YOUR OBJECTIVE ▸ Pick out the lines below that include the string "resolution".

DATA EXCERPTS ▸

━━━━━━━━━━

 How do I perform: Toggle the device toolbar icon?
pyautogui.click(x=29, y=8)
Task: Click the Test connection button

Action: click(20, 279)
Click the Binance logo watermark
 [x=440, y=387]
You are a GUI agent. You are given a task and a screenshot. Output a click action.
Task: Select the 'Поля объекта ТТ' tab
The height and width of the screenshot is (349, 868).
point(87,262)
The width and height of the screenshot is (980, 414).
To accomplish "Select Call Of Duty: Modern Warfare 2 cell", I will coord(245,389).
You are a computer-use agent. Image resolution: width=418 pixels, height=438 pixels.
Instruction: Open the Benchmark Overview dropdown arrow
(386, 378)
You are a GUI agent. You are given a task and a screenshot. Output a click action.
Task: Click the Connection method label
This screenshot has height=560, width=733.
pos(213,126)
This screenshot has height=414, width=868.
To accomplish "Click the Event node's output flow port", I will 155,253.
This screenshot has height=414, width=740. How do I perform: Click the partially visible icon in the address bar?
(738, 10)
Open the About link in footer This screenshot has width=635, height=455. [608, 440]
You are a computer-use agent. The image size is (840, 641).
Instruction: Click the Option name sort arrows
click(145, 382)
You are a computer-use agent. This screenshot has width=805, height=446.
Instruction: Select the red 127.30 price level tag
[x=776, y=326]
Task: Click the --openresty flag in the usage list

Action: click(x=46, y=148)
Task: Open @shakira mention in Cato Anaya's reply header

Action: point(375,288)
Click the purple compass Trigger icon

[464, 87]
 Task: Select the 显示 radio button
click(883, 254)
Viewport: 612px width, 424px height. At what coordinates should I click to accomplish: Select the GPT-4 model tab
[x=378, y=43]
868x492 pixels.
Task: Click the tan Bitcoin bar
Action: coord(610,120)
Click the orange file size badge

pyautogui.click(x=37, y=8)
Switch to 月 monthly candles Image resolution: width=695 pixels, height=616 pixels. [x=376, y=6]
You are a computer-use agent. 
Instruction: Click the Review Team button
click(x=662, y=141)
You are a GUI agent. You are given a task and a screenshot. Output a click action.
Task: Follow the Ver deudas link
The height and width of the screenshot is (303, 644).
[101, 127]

━━━━━━━━━━

TASK ANSWER ▸
You are a computer-use agent. Image resolution: width=418 pixels, height=438 pixels.
Switch to 月 monthly candles Image resolution: width=695 pixels, height=616 pixels. [x=376, y=6]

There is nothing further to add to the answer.